Dating back to the seminal work of Geschwind (1965), left hemispheric lesions are often associated with bilateral limb apraxia, whereas whole body movements are largely unaffected. Following stroke, right hemiparetics (in whom the right hemisphere was uninjured) progressed more rapidly and achieved higher levels of functional mobility following gait training (Cassvan et al., 1976). Further, Rapcsak et al. (1993) suggested that the right hemisphere is preferentially involved in programming and executing familiar, automated movements (e.g. locomotion). These findings may be explained by a right hemisphere dominance in body schema, spatial orientation (Wolpert et al., 1998), and proprioceptive control (Goble and Brown, 2008). Taken together, these studies indicate that the right hemisphere may play a preferential role in controlling axial, whole body movements like gait, and that dysfunction within this hemisphere leads to greater mobility impairments. The differential loss of fibre tracts within the right locomotor network of Parkinson’s disease individuals who are FOG+ in combination with the promising results in Lam and colleagues' Letter to the Editor further underscores the importance of the right hemisphere’s role in gait.
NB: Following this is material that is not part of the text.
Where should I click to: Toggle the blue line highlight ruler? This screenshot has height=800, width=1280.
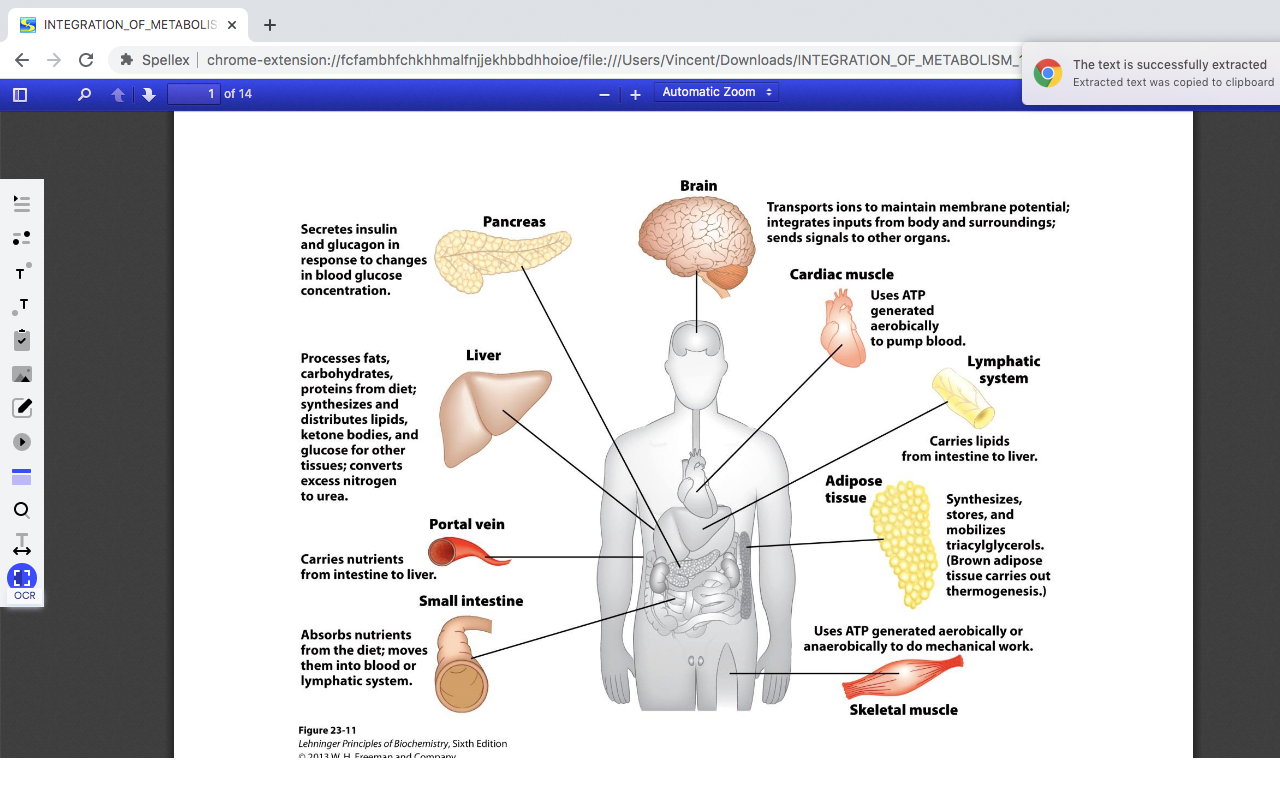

It is possible that the lack of improvement in right PPN stimulation that Lam et al. observed is due to reduced structural connectivity within the right hemisphere’s locomotor network. As a result of reduced white matter connectivity, the nervous system is likely at a disadvantage to transmit stimulation and may provide strong rationale for left PPN stimulation. This interpretation must be taken with caution as recent work from our group demonstrates bilateral alterations in functional communication within the locomotor network of FOG+ patients (Fling et al., 2014). Our findings of unilateral structural loss, but bilateral changes in functional communication underscore the complex pathophysiology of FOG. Future studies will benefit from studying additional clinical populations with similar behavioural phenomena such as vascular parkinsonism and frontal gait disorders (Nutt et al., 2011).